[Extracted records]
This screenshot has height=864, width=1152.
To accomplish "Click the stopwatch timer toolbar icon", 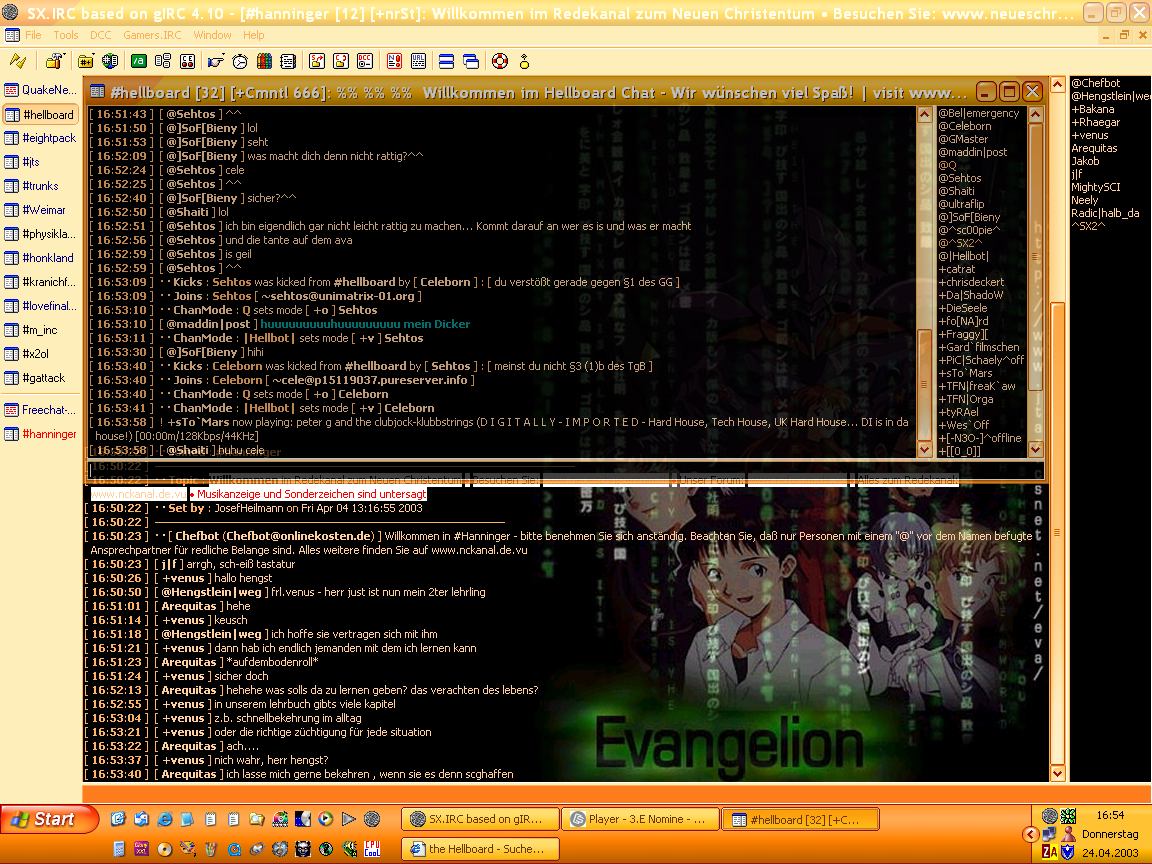I will [x=240, y=61].
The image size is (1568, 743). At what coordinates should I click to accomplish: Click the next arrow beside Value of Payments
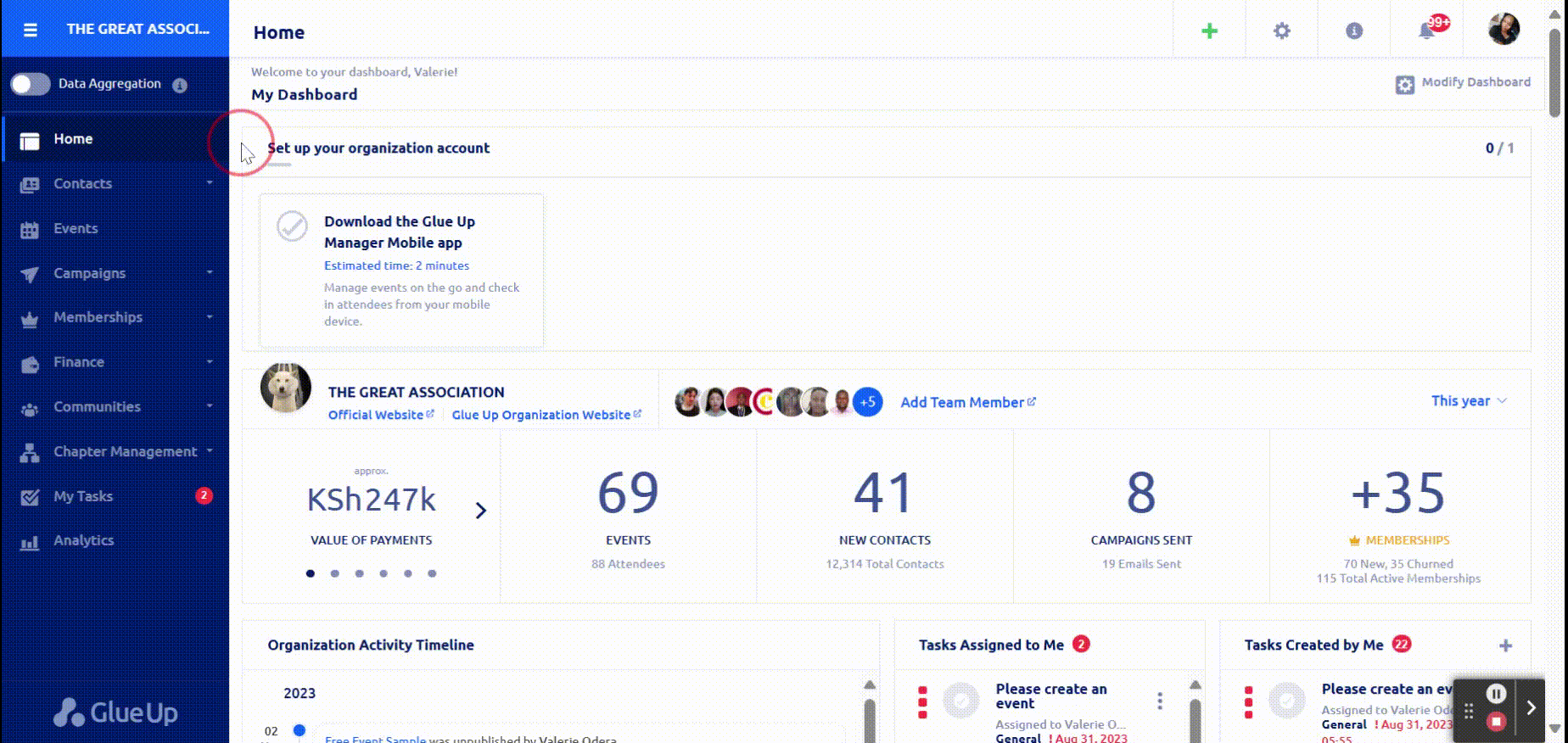pos(480,511)
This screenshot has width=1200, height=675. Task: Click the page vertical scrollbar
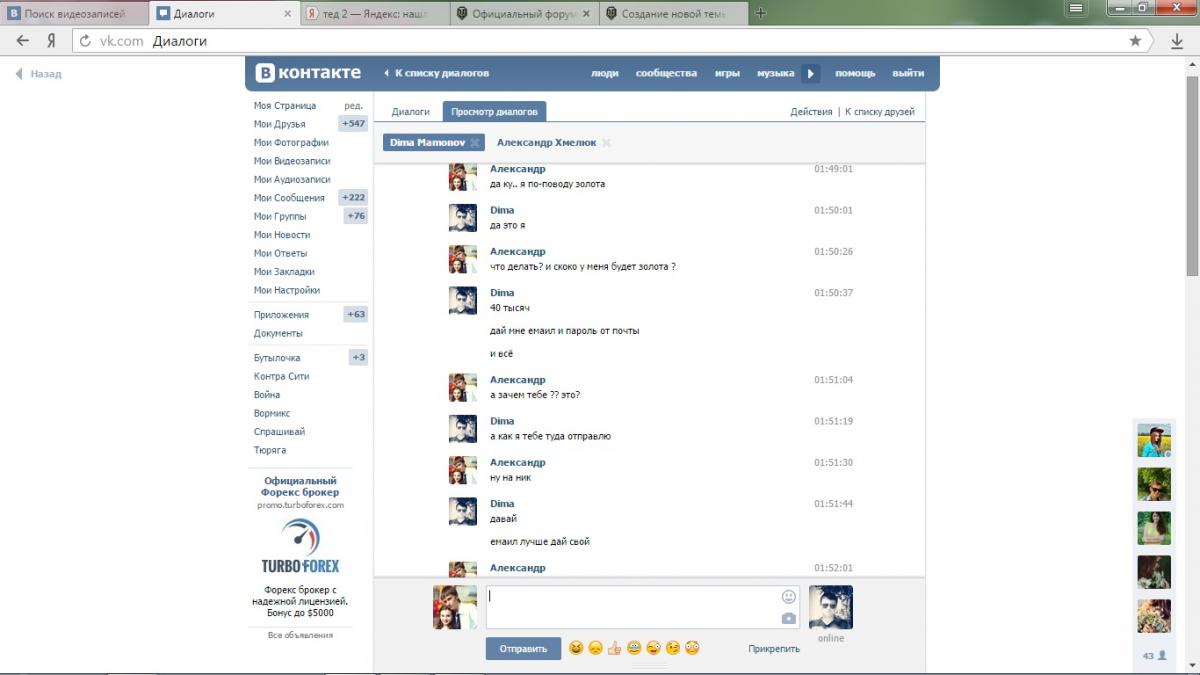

What you have to do>
Filter the data for the string "width" and copy every line that has it.

Solution below>
This screenshot has height=864, width=1152.
This screenshot has width=1200, height=675. Task: Click the page vertical scrollbar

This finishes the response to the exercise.